EXERCISE REQUIREMENTS —
Within the records below, filter for lines carrying the word "computer" and copy them.

RECORD EXCERPTS —
★ ★ ★ ★ ★
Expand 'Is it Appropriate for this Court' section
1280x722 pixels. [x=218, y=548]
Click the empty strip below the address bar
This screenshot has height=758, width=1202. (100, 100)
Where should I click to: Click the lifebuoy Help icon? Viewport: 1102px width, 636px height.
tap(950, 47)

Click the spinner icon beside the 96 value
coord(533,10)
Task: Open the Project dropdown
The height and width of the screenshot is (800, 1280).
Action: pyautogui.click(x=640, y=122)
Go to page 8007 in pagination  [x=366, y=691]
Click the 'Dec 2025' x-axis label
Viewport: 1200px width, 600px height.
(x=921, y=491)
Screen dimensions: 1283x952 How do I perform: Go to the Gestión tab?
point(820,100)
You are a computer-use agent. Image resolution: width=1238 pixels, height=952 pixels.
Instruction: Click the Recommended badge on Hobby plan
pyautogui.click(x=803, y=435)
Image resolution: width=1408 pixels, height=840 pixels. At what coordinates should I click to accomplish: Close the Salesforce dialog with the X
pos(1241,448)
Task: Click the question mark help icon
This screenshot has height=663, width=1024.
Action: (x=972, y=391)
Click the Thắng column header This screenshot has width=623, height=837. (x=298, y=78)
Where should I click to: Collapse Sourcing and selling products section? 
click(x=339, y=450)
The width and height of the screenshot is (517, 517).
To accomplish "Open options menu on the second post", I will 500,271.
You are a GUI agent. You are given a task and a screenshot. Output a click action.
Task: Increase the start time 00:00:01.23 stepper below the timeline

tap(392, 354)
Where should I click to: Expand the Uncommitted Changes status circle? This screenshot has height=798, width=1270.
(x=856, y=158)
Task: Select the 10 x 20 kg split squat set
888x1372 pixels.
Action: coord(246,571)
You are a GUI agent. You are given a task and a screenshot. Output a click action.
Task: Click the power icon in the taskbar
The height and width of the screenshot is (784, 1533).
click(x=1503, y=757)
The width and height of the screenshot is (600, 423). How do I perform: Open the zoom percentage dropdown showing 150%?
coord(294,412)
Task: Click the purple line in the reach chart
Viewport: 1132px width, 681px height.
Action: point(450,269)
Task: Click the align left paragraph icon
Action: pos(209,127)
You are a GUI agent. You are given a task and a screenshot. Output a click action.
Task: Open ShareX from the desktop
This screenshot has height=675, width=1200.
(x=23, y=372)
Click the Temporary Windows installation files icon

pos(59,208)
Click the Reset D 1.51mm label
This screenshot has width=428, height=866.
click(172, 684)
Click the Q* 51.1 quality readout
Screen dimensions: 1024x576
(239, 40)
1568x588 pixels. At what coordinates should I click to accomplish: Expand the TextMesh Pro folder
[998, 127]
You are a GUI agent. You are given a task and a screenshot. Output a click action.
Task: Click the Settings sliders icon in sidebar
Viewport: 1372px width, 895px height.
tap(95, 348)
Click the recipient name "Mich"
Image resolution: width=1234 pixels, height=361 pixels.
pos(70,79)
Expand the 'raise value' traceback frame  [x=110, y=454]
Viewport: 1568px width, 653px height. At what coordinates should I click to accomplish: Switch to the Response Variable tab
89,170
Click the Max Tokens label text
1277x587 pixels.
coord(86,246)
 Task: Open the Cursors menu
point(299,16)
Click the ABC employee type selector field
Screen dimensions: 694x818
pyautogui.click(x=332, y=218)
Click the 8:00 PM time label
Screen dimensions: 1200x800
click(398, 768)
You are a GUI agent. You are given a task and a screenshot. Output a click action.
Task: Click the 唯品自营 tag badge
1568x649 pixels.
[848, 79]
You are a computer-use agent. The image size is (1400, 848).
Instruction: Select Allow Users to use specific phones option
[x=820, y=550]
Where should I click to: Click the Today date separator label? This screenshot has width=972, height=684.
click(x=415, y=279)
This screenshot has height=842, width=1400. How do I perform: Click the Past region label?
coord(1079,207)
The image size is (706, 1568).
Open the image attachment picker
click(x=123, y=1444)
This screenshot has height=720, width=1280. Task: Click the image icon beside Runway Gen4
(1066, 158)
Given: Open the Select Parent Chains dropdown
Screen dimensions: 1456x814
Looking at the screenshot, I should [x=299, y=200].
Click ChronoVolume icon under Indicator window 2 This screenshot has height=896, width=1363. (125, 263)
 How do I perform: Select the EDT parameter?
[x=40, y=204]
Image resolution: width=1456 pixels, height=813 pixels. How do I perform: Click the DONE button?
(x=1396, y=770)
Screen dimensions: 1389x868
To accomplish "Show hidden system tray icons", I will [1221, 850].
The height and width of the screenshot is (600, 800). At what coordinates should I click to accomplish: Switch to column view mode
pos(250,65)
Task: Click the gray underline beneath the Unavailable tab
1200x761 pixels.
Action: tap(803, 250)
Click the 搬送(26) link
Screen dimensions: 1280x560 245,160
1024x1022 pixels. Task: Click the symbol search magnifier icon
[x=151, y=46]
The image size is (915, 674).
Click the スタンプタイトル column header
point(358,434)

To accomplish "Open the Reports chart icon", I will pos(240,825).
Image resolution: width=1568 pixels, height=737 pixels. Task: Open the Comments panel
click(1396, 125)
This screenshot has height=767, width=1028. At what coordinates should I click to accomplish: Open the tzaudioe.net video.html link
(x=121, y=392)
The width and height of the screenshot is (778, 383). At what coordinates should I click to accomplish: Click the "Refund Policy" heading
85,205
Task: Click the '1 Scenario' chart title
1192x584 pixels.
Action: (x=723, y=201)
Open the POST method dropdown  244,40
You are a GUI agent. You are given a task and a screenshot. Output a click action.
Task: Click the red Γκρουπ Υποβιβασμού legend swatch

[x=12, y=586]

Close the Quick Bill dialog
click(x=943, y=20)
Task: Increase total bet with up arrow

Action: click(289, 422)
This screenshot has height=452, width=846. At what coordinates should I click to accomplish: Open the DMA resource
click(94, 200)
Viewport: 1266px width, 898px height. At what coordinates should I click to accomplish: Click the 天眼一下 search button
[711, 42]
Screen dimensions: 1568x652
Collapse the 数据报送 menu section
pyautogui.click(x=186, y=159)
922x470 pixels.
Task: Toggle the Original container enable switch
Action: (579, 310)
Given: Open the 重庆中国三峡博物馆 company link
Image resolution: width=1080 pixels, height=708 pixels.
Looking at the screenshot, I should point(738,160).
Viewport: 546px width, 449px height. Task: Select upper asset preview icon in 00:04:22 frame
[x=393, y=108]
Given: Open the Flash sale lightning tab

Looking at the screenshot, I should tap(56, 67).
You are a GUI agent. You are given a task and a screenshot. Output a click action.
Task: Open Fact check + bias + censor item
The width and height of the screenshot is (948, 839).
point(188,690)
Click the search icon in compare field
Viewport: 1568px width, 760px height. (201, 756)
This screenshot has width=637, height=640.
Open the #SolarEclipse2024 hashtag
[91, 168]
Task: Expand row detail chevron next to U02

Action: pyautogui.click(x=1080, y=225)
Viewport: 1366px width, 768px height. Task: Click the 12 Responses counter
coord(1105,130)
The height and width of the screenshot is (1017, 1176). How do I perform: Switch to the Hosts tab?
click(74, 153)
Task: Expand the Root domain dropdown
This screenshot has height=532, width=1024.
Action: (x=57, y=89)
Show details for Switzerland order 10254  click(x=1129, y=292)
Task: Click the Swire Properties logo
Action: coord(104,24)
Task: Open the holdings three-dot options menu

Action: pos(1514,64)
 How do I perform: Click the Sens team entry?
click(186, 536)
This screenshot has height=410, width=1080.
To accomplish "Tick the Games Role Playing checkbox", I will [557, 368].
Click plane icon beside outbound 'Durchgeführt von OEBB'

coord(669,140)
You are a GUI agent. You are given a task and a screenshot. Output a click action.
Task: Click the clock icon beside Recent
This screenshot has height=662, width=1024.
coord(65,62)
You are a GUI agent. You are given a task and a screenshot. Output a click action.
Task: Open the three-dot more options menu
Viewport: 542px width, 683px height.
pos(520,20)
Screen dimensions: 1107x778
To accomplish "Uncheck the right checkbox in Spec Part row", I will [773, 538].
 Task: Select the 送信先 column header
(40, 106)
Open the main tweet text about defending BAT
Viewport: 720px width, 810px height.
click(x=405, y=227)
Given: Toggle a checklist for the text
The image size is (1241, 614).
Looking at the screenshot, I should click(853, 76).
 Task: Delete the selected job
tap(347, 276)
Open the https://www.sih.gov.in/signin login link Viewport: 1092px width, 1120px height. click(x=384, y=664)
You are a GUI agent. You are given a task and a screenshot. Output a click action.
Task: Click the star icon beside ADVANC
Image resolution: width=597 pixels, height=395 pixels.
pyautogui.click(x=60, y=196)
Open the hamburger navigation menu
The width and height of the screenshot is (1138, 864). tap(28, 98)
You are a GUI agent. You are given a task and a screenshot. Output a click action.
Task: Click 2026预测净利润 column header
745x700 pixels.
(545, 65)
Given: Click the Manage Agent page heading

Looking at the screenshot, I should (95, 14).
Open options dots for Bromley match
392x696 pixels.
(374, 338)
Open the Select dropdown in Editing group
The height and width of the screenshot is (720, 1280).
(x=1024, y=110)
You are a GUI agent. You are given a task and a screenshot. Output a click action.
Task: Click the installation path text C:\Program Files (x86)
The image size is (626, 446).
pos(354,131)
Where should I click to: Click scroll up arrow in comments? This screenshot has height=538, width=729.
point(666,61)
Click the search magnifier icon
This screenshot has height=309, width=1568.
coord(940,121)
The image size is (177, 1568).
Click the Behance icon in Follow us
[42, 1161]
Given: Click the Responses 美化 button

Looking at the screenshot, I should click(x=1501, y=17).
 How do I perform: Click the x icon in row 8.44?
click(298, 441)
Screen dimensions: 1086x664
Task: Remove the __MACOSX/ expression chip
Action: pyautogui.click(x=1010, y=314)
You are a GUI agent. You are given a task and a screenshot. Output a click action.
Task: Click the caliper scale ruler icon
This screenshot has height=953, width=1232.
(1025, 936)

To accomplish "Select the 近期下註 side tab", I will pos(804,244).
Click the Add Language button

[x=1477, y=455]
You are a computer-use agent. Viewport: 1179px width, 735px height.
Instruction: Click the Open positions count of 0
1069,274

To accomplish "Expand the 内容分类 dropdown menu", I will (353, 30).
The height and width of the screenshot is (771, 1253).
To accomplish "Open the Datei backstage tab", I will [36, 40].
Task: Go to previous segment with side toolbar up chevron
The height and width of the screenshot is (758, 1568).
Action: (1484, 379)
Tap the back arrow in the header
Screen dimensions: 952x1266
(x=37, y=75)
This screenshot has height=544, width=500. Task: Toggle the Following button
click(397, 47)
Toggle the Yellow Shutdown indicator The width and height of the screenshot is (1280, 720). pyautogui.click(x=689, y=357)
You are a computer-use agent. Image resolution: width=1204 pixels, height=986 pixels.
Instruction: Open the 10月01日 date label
★ ★ ★ ★ ★
EXERCISE ANSWER —
You are a computer-use agent. Image resolution: width=1238 pixels, height=952 pixels.
You are a computer-use agent. The image size is (1400, 848).
You are a computer-use agent. Viewport: 1179px width, 735px height.
You are a computer-use agent. Image resolution: width=1204 pixels, height=986 pixels.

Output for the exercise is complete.